[Begin Passage to read]
Menu

_trim_arity hides user exceptions

2016-01-17
2016-01-18
  • Michael Cohen

    Michael Cohen - 2016-01-17

    I received the following strange error:

       value = self._parseNoCache( instring, loc, doActions, callPreParse )
      File "/home/scudette/Dev/local/lib/python2.7/site-packages/pyparsing.py", line 1022, in _parseNoCache
        tokens = fn( instring, tokensStart, retTokens )
      File "/home/scudette/Dev/local/lib/python2.7/site-packages/pyparsing.py", line 770, in wrapper
        ret = func(*args[limit[0]:])
    TypeError: _make_attribute() takes exactly 2 arguments (1 given)
    

    The I looked the source to pyparsing and was a little nausiated to see the _trimarity function.:

    'decorator to trim function calls to match the arity of the target'
    def _trim_arity(func, maxargs=2):
        if func in singleArgBuiltins:
            return lambda s,l,t: func(t)
        limit = [0]
        foundArity = [False]
        def wrapper(*args):
            while 1:
                try:
                    ret = func(*args[limit[0]:])
                    foundArity[0] = True
                    return ret
                except TypeError:
                    if limit[0] <= maxargs and not foundArity[0]:
                        limit[0] += 1
                        continue
                    raise
        return wrapper
    

    This code is suboptimal because:
    1) It assumes that a TypeError means that the call to the function is made with the wrong number of parameters. In fact if a TypeError is propagated from within the function it will just try to call it with fewer args leading to a very confusing error message for the user (especially if the function is a lambda they dont even have a name).

    2) It does this every single call which is unnecessary since the function prototype is not going to change at runtime!

    It is way better to replace with the following code:

    def _trim_arity(func, maxargs=2):
        func_args = inspect.getargspec(func).args
        if func_args[0] == "self":
            func_args.pop(0)
    
        if len(func_args) == 1:
            return lambda s, l, t: func(t)
        elif len(func_args) == 2:
            return lambda s, l, t: func(l, t)
[End Passage to read]
Write out the forum post about pyparsing again, starting with "It is way better" and going on through "func_args.pop(0)", and change every "func_args" to "arg_names".
[Begin Data records]
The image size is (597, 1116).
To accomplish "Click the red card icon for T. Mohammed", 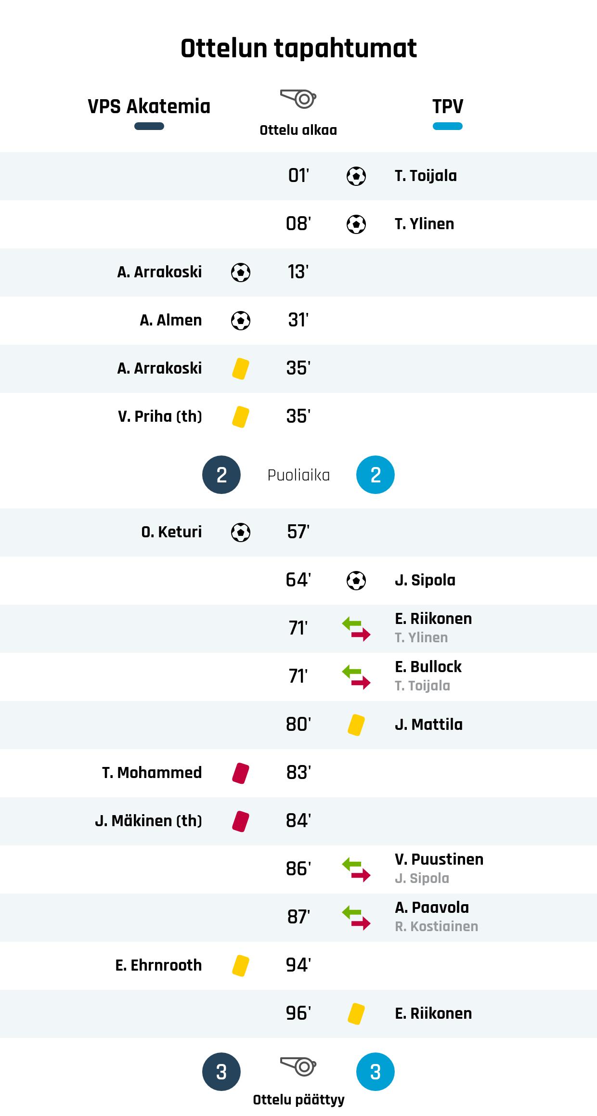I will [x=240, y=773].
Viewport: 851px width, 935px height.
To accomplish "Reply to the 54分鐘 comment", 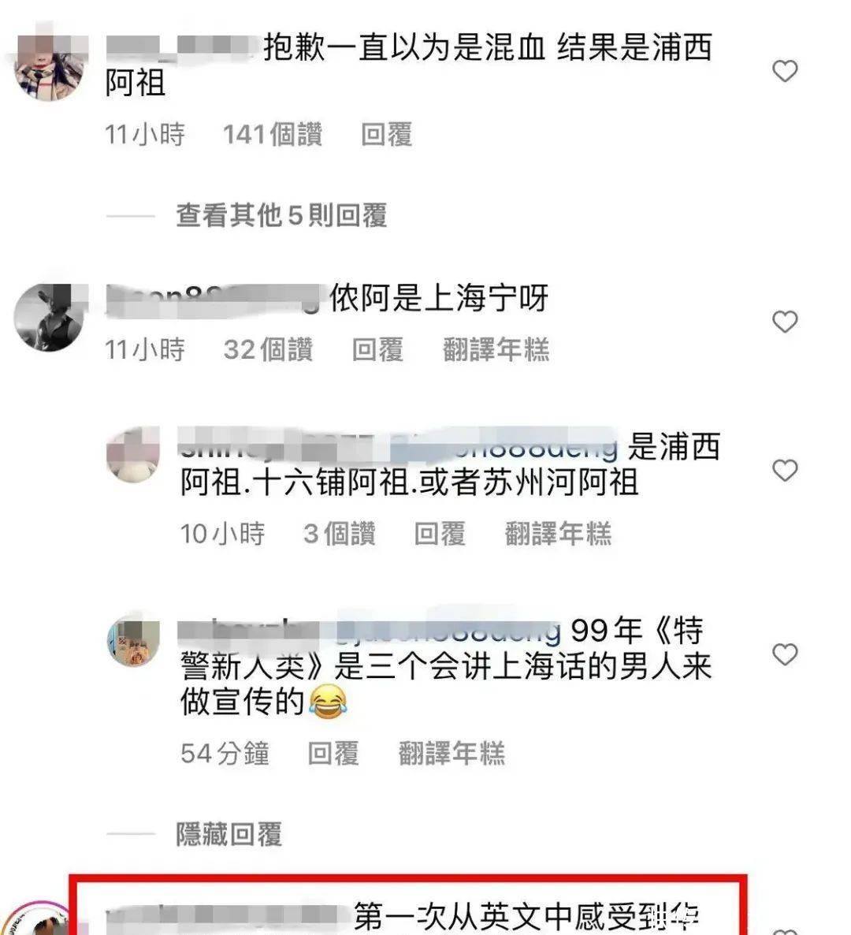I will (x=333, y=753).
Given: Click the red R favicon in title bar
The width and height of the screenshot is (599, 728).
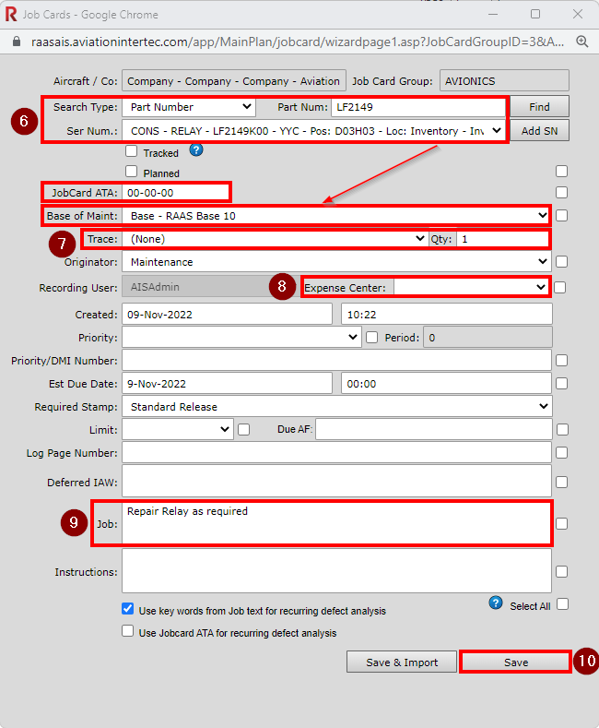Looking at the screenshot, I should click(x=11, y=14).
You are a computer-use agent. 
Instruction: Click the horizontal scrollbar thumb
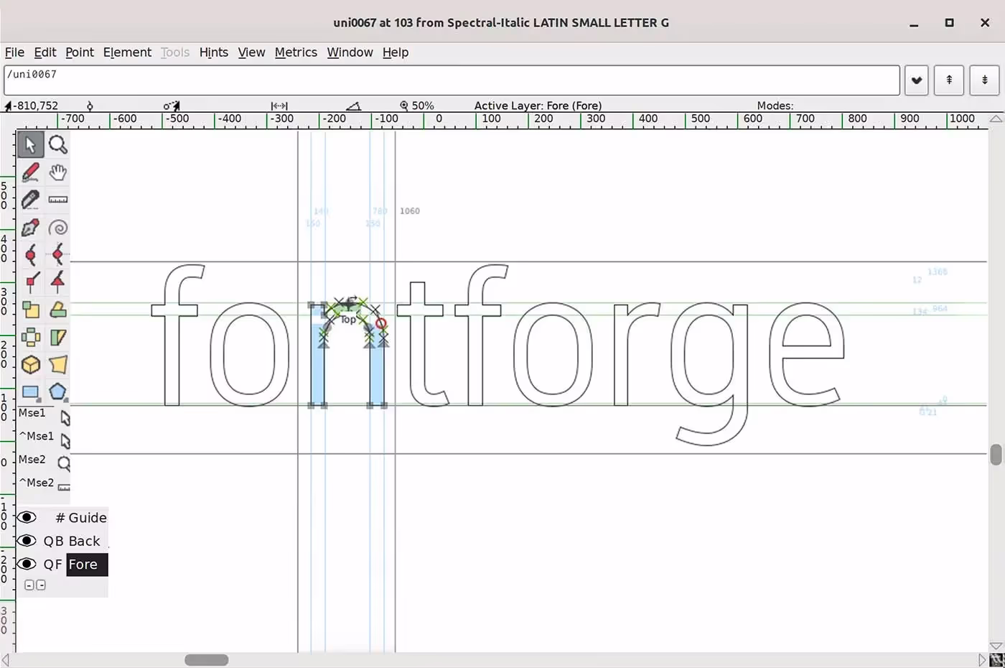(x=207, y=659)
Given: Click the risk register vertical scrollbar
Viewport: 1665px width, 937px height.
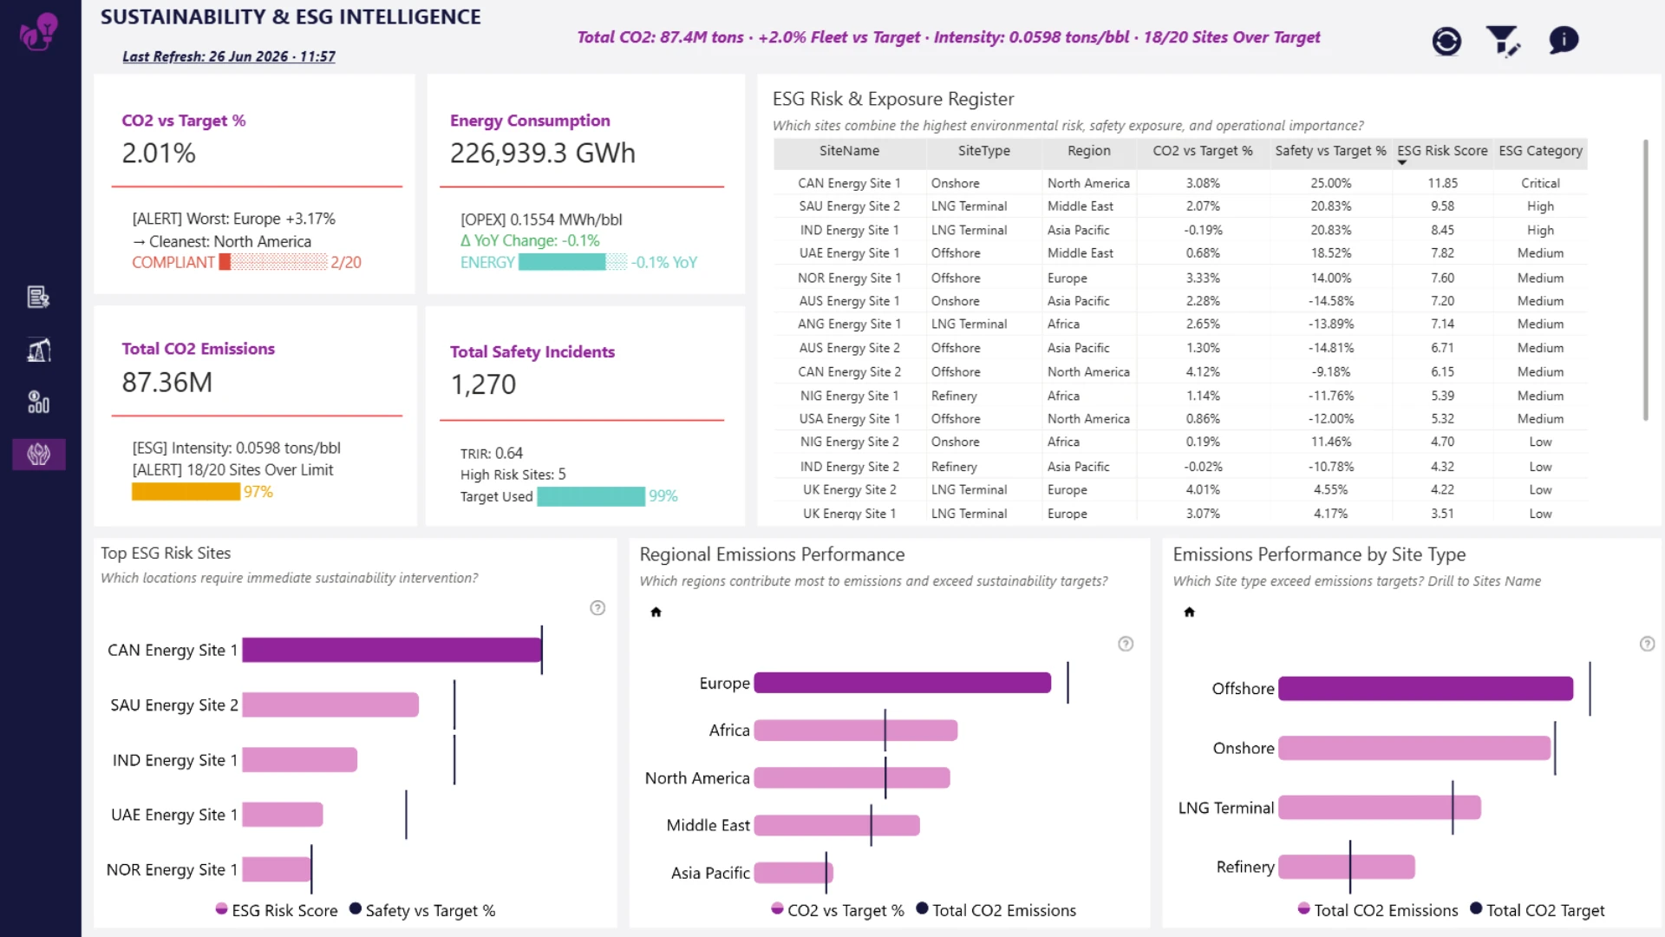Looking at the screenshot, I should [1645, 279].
[End Data records]
[Begin Data records]
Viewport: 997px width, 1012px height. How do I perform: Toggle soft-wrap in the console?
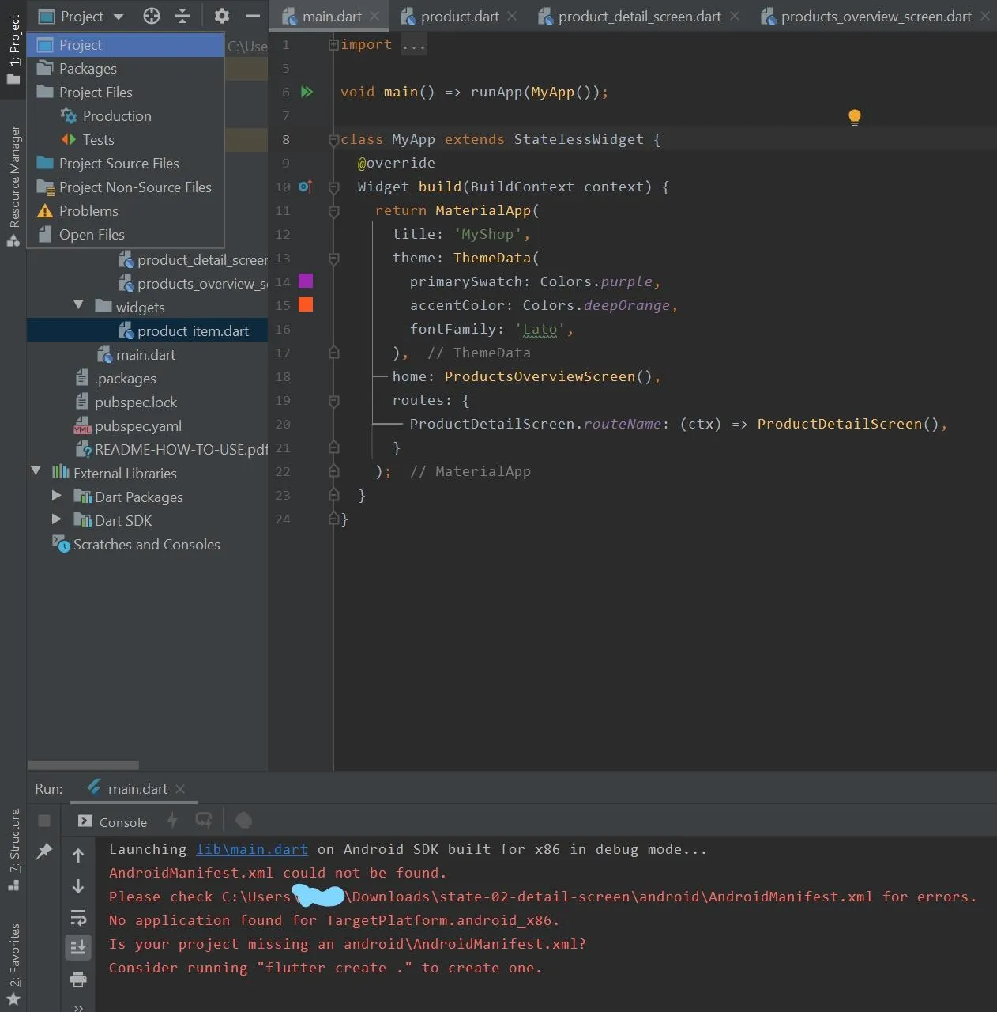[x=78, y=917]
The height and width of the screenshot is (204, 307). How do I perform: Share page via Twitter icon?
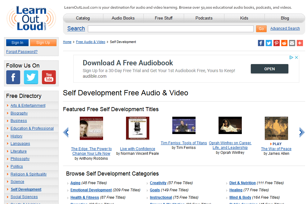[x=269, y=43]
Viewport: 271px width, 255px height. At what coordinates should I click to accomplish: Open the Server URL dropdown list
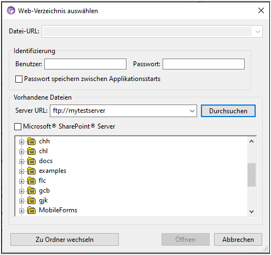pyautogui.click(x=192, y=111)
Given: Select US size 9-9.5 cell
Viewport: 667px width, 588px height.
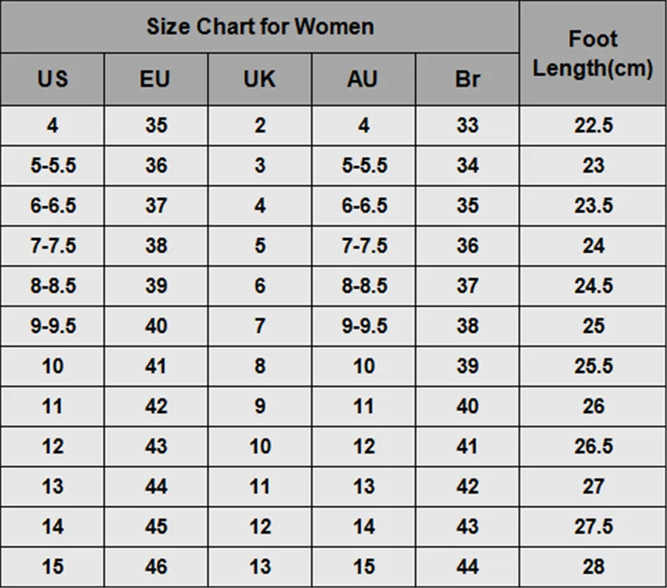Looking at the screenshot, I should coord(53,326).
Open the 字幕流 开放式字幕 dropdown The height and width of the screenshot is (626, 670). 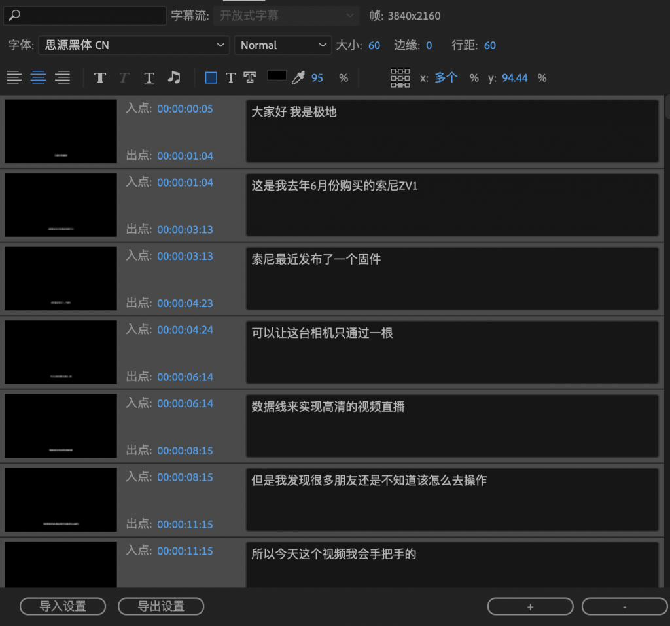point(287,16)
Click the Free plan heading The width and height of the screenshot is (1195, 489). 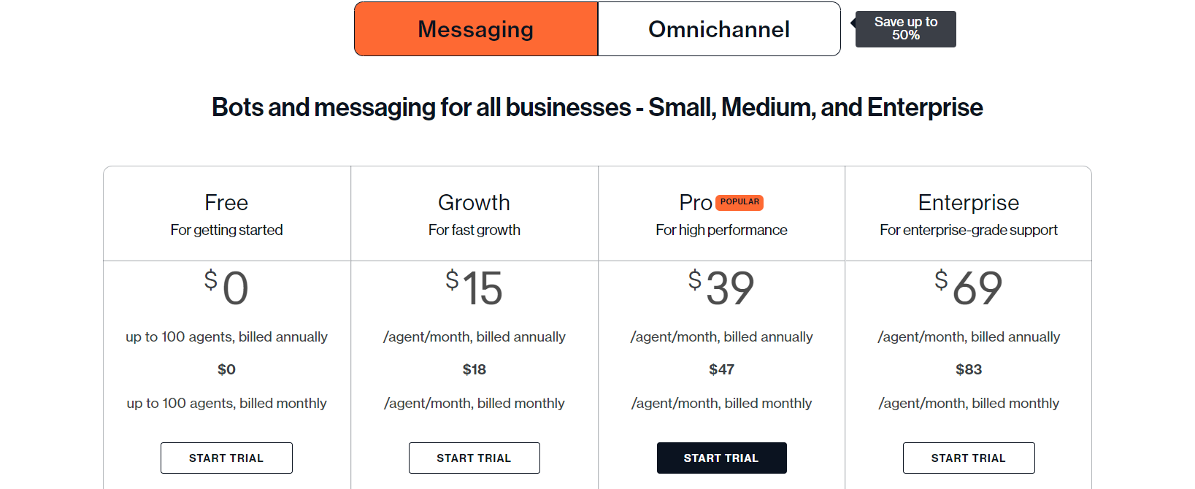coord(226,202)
[End Data records]
[Begin Data records]
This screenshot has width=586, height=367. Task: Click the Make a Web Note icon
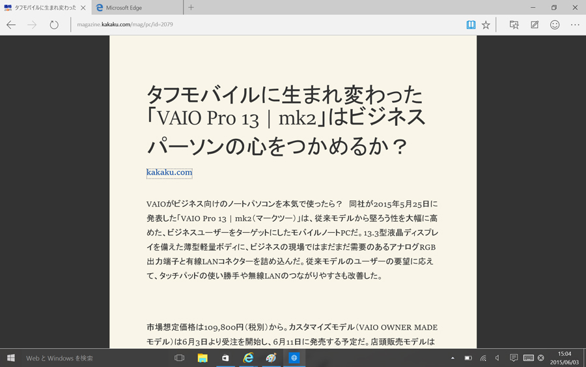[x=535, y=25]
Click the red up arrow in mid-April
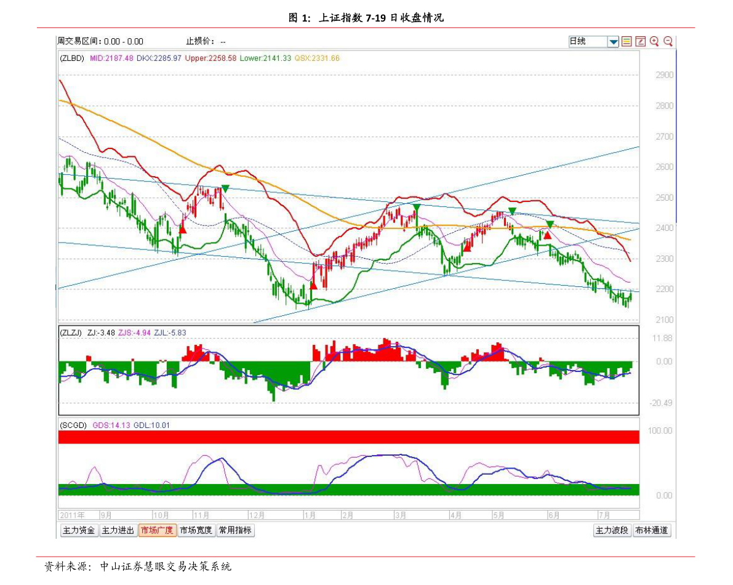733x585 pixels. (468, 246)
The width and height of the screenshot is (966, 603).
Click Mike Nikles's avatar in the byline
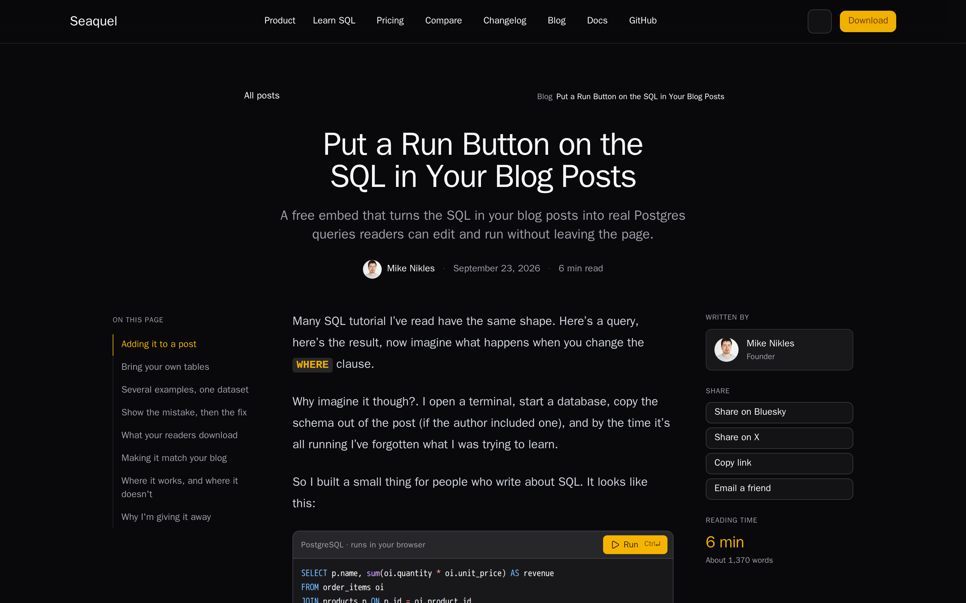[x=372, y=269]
[End Data records]
**Answer**:
It is way better to replace with the following code:

    def _trim_arity(func, maxargs=2):
        arg_names = inspect.getargspec(func).args
        if arg_names[0] == "self":
            arg_names.pop(0)